Before jumping right into creating a Pod, let me quickly tell you about my lab setup. I configured a Kubernetes cluster using the kubeadm tool. There is one master node and two worker nodes, as you can see in the screenshot below.
kubectl get nodes -o wide
To follow along, you need a Kubernetes cluster, whether it is a single-node or a multinode cluster.
Imperative vs. declarative configuration
In Kubernetes, there are two ways of working with objects: imperative and declarative. In the imperative configuration, we use the kubectl run, kubectl create, or kubectl scale commands with various arguments directly in the command-line console, which helps get things done quickly. However, this method is not ideal for the production environment because the changes made this way are usually hard to track. This is why it is preferred only for learning and experimenting. However, admins tend to use imperative commands to perform various one-off tasks quite often.

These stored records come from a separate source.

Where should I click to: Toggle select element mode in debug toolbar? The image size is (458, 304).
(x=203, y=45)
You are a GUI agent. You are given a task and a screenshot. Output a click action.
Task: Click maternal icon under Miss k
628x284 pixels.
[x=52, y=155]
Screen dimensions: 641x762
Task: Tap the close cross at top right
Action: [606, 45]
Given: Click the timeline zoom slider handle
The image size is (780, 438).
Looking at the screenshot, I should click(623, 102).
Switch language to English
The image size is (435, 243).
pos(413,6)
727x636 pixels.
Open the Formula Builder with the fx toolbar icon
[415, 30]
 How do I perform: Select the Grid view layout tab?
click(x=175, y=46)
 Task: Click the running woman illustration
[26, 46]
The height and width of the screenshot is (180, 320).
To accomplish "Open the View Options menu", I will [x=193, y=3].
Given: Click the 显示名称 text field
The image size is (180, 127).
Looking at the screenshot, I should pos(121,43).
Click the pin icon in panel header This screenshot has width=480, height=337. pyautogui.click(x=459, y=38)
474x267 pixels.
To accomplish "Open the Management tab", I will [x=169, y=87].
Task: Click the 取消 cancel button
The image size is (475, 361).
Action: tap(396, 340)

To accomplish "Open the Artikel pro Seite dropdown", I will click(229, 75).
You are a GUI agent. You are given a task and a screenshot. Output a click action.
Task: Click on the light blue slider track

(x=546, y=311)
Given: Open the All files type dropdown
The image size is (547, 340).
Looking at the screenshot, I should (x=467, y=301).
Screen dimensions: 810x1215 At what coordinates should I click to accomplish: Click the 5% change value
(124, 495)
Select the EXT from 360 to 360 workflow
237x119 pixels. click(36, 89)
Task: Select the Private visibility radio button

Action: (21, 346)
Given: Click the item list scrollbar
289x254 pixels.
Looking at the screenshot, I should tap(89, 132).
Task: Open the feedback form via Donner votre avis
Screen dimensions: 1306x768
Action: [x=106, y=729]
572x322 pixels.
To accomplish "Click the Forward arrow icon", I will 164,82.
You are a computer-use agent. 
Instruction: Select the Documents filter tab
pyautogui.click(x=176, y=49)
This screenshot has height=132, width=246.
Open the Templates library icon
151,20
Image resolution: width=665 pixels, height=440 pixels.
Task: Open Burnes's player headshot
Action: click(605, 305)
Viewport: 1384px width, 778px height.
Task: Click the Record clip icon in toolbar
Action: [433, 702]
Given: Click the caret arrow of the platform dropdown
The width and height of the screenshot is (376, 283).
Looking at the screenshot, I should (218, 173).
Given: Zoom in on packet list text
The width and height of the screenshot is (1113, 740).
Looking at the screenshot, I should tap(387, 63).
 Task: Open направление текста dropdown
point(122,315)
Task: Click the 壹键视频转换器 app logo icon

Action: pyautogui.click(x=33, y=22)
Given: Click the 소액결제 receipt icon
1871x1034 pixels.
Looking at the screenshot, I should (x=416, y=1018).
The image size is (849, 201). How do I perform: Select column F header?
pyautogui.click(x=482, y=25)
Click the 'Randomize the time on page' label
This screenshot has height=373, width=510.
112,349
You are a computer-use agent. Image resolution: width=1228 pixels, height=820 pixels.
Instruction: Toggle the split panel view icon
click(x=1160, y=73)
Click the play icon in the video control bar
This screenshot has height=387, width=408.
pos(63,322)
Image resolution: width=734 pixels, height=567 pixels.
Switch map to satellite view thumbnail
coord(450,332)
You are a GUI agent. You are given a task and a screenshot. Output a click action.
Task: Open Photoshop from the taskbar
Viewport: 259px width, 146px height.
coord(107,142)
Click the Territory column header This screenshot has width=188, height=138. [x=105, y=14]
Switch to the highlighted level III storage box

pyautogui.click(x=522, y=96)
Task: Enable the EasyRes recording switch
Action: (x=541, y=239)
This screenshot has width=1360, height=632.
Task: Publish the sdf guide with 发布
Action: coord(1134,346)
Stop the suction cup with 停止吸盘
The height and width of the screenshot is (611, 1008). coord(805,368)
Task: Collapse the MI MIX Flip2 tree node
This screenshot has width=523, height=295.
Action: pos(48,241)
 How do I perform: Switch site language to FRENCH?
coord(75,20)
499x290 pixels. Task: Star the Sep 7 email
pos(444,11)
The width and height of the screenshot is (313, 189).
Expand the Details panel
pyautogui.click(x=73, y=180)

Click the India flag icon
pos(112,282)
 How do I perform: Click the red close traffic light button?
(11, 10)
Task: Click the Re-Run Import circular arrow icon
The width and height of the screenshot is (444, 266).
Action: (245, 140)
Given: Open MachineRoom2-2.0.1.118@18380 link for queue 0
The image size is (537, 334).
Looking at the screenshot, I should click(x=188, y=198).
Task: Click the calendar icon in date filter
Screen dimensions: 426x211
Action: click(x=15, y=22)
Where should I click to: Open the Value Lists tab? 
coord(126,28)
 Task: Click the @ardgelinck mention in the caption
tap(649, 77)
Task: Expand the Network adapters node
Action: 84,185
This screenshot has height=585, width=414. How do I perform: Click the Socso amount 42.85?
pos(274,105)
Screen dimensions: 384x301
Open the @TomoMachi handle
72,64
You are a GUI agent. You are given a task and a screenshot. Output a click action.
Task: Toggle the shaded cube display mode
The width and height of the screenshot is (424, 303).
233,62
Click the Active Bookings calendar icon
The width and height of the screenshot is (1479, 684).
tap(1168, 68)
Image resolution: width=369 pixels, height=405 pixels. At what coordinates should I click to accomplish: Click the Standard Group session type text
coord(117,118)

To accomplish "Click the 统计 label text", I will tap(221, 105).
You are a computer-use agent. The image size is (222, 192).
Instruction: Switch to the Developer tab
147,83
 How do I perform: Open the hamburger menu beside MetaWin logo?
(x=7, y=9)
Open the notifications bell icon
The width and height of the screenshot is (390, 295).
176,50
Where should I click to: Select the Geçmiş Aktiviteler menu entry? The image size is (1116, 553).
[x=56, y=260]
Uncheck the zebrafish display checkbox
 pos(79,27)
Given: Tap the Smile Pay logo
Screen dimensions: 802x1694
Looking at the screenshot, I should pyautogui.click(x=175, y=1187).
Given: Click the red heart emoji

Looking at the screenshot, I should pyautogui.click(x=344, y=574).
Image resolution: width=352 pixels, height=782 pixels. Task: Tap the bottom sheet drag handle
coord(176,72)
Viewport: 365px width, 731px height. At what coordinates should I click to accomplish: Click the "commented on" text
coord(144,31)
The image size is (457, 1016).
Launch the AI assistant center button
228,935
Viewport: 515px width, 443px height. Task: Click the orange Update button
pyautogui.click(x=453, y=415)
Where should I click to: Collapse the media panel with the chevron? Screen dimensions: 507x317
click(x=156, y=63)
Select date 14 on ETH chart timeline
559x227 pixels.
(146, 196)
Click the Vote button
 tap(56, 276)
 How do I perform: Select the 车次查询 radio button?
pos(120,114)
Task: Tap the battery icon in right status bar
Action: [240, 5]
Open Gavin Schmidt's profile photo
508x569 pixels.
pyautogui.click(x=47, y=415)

In the declarative configuration, you need to write all the instructions in a yaml manifest (or configuration) file and then specify it using the kubectl apply command to create the Kubernetes object. To modify the object, you can simply edit the configuration file and use the kubectl apply command again. The apply command is smart enough to detect the changes and apply them accordingly. Another benefit of declarative configuration is its support for directories. You can specify the path of a directory containing multiple configuration files with the kubectl apply command, and it takes care of creating (or updating) everything for you automatically.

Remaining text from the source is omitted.